***** Data rows
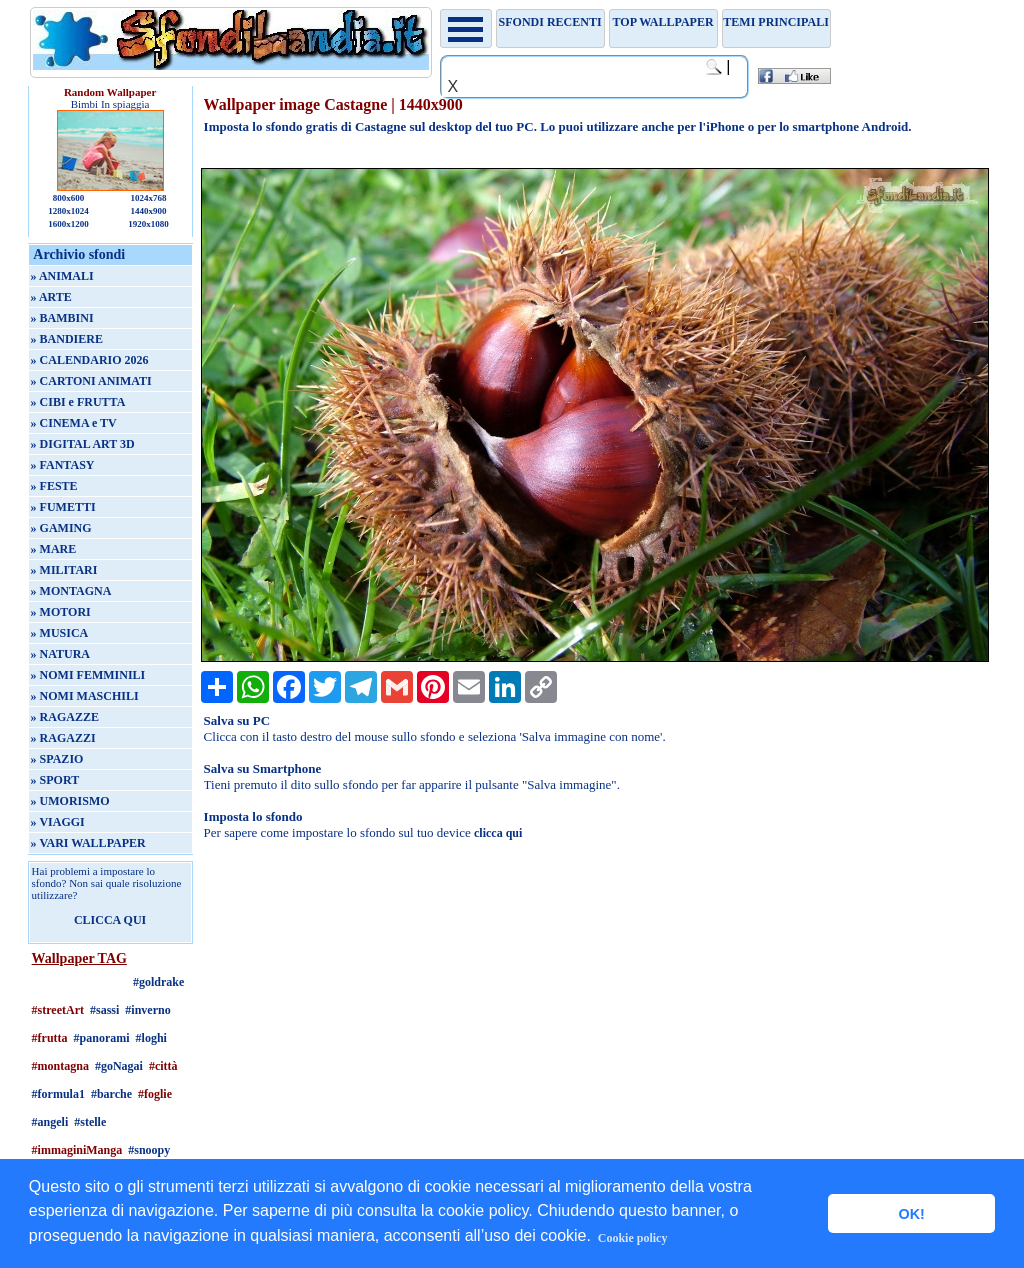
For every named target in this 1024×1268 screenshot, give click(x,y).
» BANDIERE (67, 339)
**********
***** Data rows
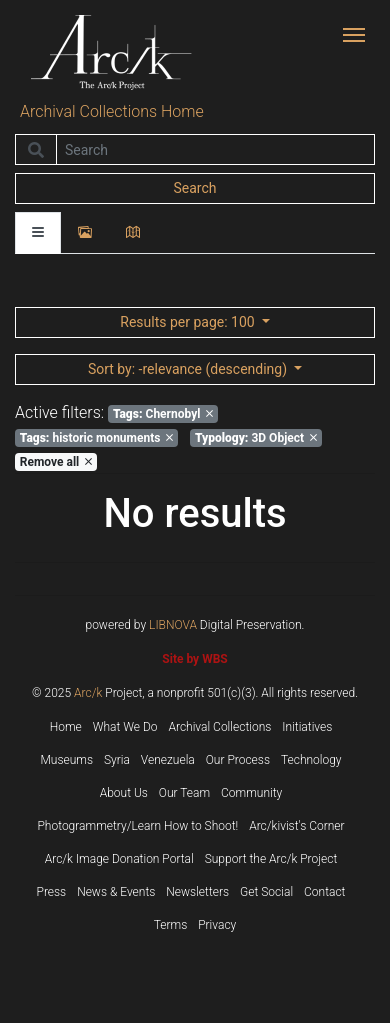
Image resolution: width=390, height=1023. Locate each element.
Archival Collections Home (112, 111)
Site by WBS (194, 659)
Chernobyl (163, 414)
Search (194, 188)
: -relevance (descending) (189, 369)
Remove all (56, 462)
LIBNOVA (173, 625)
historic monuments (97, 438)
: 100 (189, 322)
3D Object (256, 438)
**********
→ Stated problem
Starting with the line that contains "For every named" and going on through the line that contains "BANDIERE (67, 339)", write those lines out again with "screenshot" swapped for "page" and nothing else changed.

→ Reply to the exercise
For every named target in this 1024×1268 page, give click(x,y).
» BANDIERE (67, 339)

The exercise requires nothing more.